Looking back I realise our life has been split into three phases.
There was the fight for a diagnosis when she was tiny and then the shock of discovering what she had – that sadly led to us divorcing; it’s no comfort that parents of a disabled child are 10 per cent more likely to split up than “normal” parents.
Then the fight for services as she got older and we realised she would need support and equipment. Her dad and I started new families – two sets of parents and siblings to love her. We stopped looking inward and began collecting friends in the same position with children of whatever disability to share our darkest moments. We found Jeans for Genes; I joined the grant panel which gives money raised on the Jeans for Genes Day to small charities mostly run by parents. I began to advocate for other children with one of the more than 6,000 genetic disorders.

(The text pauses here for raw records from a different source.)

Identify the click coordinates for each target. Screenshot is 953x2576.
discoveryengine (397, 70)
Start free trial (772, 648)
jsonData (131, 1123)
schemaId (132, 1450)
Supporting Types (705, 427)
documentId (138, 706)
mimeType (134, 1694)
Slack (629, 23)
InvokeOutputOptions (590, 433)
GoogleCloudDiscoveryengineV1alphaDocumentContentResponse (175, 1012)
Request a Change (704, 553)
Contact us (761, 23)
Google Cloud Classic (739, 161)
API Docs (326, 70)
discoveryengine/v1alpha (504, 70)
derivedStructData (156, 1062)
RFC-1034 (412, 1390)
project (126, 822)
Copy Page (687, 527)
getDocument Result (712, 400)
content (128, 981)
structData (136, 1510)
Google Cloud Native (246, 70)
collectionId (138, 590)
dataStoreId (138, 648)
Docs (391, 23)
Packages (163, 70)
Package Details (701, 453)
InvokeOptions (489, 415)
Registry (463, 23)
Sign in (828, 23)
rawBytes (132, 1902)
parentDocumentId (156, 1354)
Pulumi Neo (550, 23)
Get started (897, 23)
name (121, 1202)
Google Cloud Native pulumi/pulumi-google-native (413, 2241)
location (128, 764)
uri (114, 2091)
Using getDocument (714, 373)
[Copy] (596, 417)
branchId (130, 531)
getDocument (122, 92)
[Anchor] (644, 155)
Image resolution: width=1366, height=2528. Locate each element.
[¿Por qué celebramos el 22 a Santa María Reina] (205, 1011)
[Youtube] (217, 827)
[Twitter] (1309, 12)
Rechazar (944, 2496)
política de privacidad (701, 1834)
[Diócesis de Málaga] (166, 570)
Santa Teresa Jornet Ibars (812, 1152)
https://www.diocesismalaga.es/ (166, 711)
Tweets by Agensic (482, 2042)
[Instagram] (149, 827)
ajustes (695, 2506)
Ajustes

Then came her emergence into young adulthood, a two-year fight to change schools, more battles for equipment and services as she outgrew primary things. An understanding that her strange new foibles were actually just being a teenager. Adapting to the sheer physical stress of lifting and moving someone who weighs 38lbs. Ramps, a wet room, better access to the garden, a car that can take her much bigger wheelchair.
And now we stare at the future, so lucky to have this beautiful, funny, smiley, cuddly girl but terrified what will happen when she leaves school. When I was a teenager I always wanted to be different to everyone else. All I needed was Elvi”.